Long-Standing Problem

Official papers reveal that this discriminatory flaw has been recognized for over twelve months. Furthermore, police forces lobbied to reverse an earlier ruling that was designed to address the problem.

Police bosses were informed of the algorithmic discrimination in late 2024. The government-ordered NPL review concluded the system was more likely to suggest incorrect matches for photos of women, individuals of Black ethnicity, and those aged 40 and under.

A Policy U-Turn

In response, the National Police Chiefs’ Council (NPCC) mandated that the confidence threshold required for possible hits be raised to a level where the bias was greatly diminished.

However, this decision was reversed the next month following complaints from police that the modified technology was producing a lower number of “useful lines of inquiry”. Internal records indicate the higher threshold cut the proportion of searches that yielded potential matches from 56% to a just 14%.

Severe Disparities

Although the Home Office and NPCC declined to specify what threshold is currently used, the recent independent review discovered the system could produce false positives for women of Black heritage almost 100 times more often than for Caucasian women at specific configurations.

The ministry stated on these results: “Our evaluation identified that in a specific scenarios the algorithm is has a greater tendency to incorrectly include some demographic groups in its match reports.”

Operational Effectiveness vs. Bias

Outlining the effect of the temporary raise to the system's confidence threshold, the police records state: “This adjustment greatly lessens the effect of bias across legally safeguarded attributes of ethnicity, age and gender but had a substantially detrimental effect on operational effectiveness”. The documents add that police units complained that “a once effective tactic now delivered results of limited benefit”.

Wider Implementation Proposals

Meanwhile, the UK administration has launched a ten-week consultation on its proposals to expand the use of biometric scanning systems. The minister for police the relevant minister has labeled the tool as the “most significant advance since genetic fingerprinting”.

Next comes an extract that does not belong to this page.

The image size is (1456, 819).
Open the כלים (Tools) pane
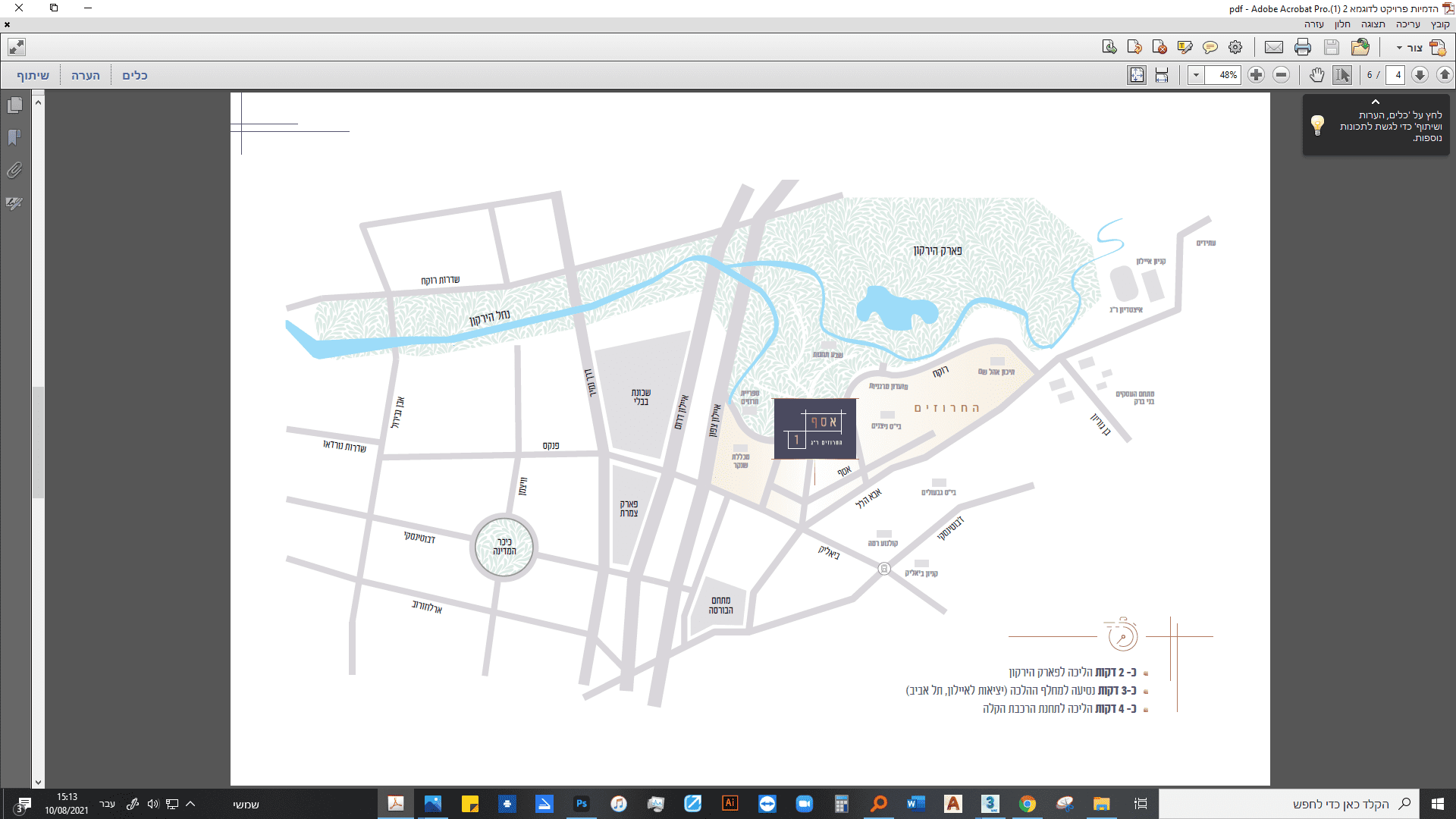pyautogui.click(x=135, y=75)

Expert and Oversight Concerns

Abimbola Johnson, head of the advisory panel for the national policing equality strategy, commented: “There was very little consideration through equality strategy sessions of the technology deployment despite obvious cross-over with the plan’s concerns.

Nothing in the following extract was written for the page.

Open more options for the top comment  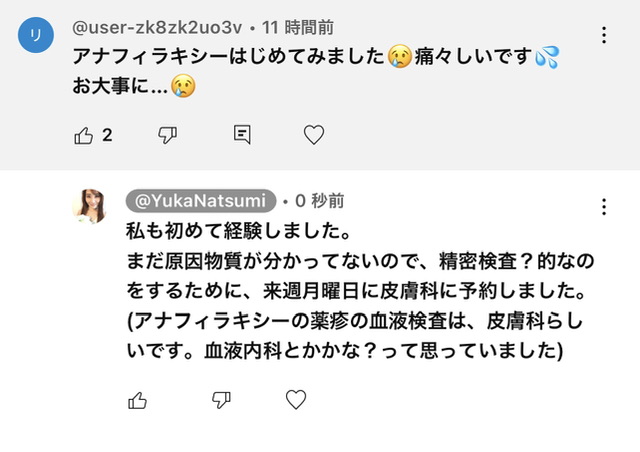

“These revelations show once again that the pledges to combat discrimination the police has undertaken via the race action plan are failing to be integrated into broader operations. Our reports have warned that innovative tools are being rolled out in a context where racial disparities, inadequate oversight and poor data collection already persist.

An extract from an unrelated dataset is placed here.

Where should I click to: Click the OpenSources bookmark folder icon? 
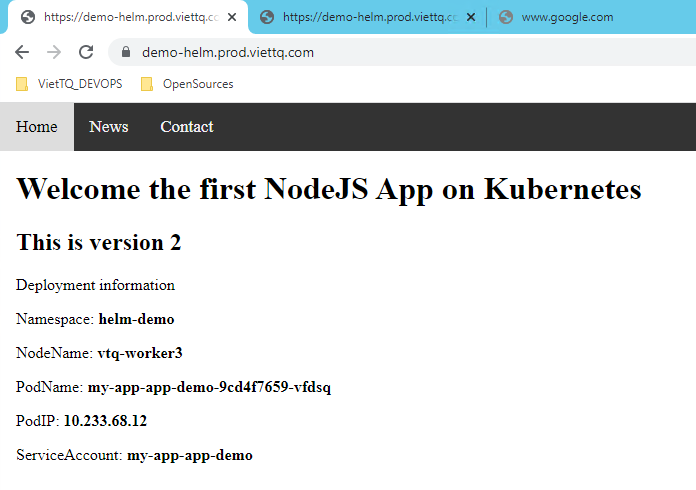point(147,84)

“Any use of this technology must adhere to rigorous official guidelines, be independently scrutinised, and demonstrate it reduces rather than compounds racial disparity.”

Home Office Response

A government representative said: “The Home Office treat the conclusions of the study with utmost gravity and we have already taken action. A new algorithm has been independently tested and procured, which has no statistically significant bias. It will be trialled in the coming months and will be undergo further assessment.

“The foremost aim is protecting the public. This gamechanging technology will support officers to put criminals and rapists behind bars. There is officer review in each stage of the process and no further action would be taken without specialist personnel carefully reviewing the output.”

David Brown
David Brown

A seasoned gaming analyst with over a decade of experience in the casino industry, specializing in slot machine mechanics and player psychology.